Tarım işçisi kadınlar virüs, oruç demeden çalışıyor
Adana’da mevsimlik tarım işçisi olarak çalışan Ebru: ‘Devlet memurlara sunduğu olanağı bize sunmuyor. Devletin tarlada çalışana, garibana bir faydası yok.’

Adana’nın Çukurova ilçesine bağlı Salbaş’ta bir marul tarlasında konuştuğumuz kadın işçiler hem koronavirüs tehdidi altında, hem de oruçlu halde güneşin altında çalışıyor. Ebru ve Hatun, bu koşullar altında çalışmalarının nedeninin evdeki ekonomide işlerin kötüye gitmesi olarak anlattı.  

‘DEVLETİN GARİBANA FAYDASI YOK’
Biz tarlaya vardığımızda güneş tepede olmasına rağmen iş henüz bitmemişti. Marullar, tarım işçisi kadınların ellerindeki orağı andıran oraktan daha küçük bıçaklarla kökünden kesilip kasalara yerleştirildikten sonra kısa bir mola verildi. Hemen hepsi oruç tuttuğu için enerjileri tükenmiş, oturdukları gölgelikten kalkmak istemiyorlardı. 7 saattir çalışıyorlardı ancak hâlâ kamyona yüklenecek kasalar ve tarladaki marullar vardı. Biraz soğuk su ile yüzlerini serinletip, eve gidip dinlenme hayaliyle bitmeyen işe lanet ediyorlardı.

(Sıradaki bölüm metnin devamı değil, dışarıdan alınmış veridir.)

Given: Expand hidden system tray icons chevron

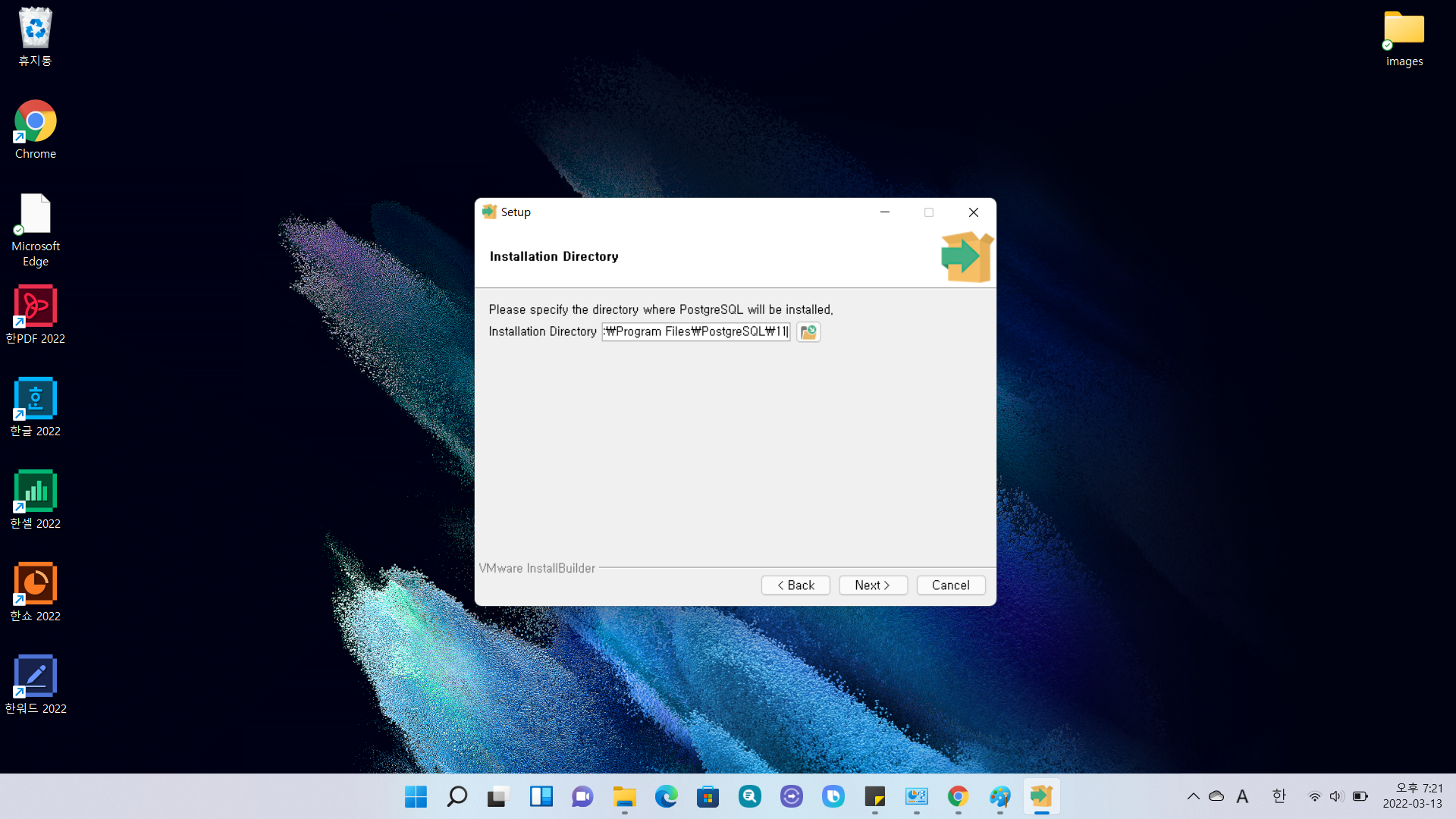Looking at the screenshot, I should click(x=1193, y=796).
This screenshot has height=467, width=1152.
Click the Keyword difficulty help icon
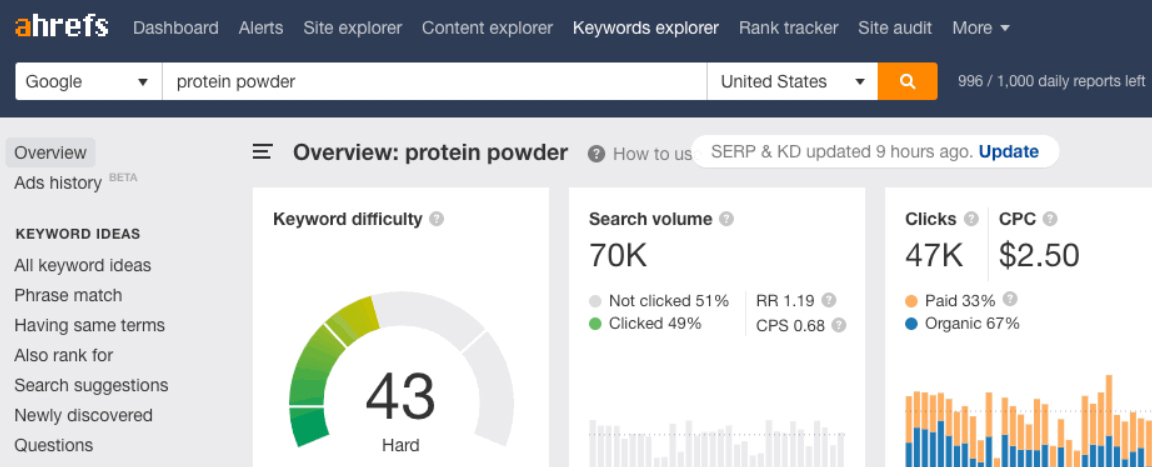pos(437,220)
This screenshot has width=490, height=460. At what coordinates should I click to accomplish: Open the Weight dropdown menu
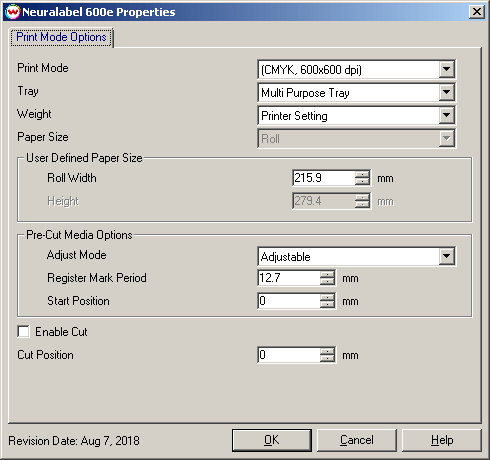446,115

Tarlada konuştuğumuz mevsimlik tarım işçisi Ebru Ektiren, tarım işçileri olarak daha iyi şartlarda çalışmak istediklerini anlattı. Daha çok iş olanağı, iş güvenliği olsun istediklerini ifade eden Ektiren, “Ama olmuyor. Ancak bu kadarını sağlıyorlar bize. Böyle koronada bizim gibi yevmiyeci insanlar işine gidemediği zaman aç kalıyor ama memurlar, onlar oturduğu yerden gelirleri var. Devlet memurlara sunduğu olanağı bize sunmuyor. Devletin tarlada çalışana, garibana bir faydası yok. Dışarıda giydiğimiz kıyafetleri dışarıya bırakıyoruz. Gerekli tedbirleri alıyoruz, çocuklarla temas etmemeye çalışıyoruz. Kendimizce aldığımız tedbirler ne kadar faydalı bilemiyorum. Yardımlar dağıtılıyormuş. Bize hiçbir katkısı olmadı” dedi.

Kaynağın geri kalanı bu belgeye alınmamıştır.